Mateo dio unas palmadas torpes.

—A ver, Claudia —comencé a decir muy despacio—. Aquí el cómico soy yo, porque, que yo sepa, tú no eres humorista. Tú eres genetista pediátrica y sabrás mucho de lo tuyo y también del derretimiento de los glaciares, pero de esto sabes muy poco. Te lo voy a explicar otra vez, a ver si lo entiendes: cuando la gente se vuelve tan sensible, todo se exagera mucho, y eso se transforma en una indignación que se retro­alimenta y que suele desembocar en un linchamiento digital. Sufrimos la dictadura de los ofendiditos.

—Parece que a los cómicos no se os pudiera afear la conducta, que fuerais intocables.

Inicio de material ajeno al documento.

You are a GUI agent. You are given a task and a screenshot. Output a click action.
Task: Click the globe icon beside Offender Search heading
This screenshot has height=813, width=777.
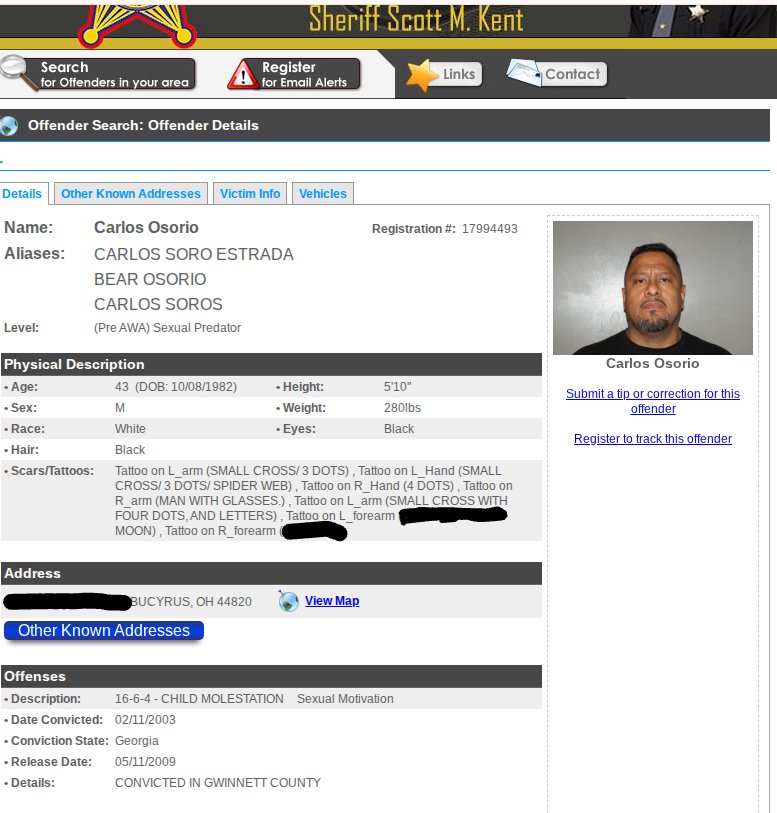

El humor no es un fin en sí mismo, es un medio, y no debe estar exento de crítica. A mí me parece que las redes sociales han traído réplica y debate, y parece que te molesta y por eso lo llamas linchamiento digital. Además, “ofendidito” es un término muy conservador; se utiliza para ridiculizar —en muchos casos— a personas con conciencia crítica.

—Pero ¿qué dices? No, si la culpa es mía por intentar discutir con una feminista; es imposible que entres en razón porque te han sorbido el seso.

Mateo regurgitó un poco.

 —¡Anda! ¡Haz el favor de cambiar a tu chiquillo que se ha vomitado encima! —dije alzando la voz—. ¡Te compadezco! —continué mientras palmeaba la espalda de mi cuñado—. ¡Menuda mujer tienes!

A esas alturas de partido todo se volvió muy confuso: empujones, gritos, portazos, más gritos, incluso me pareció ver la cara de Braulio en el consomé guiñándome un ojo… Afortunadamente, me desmayé.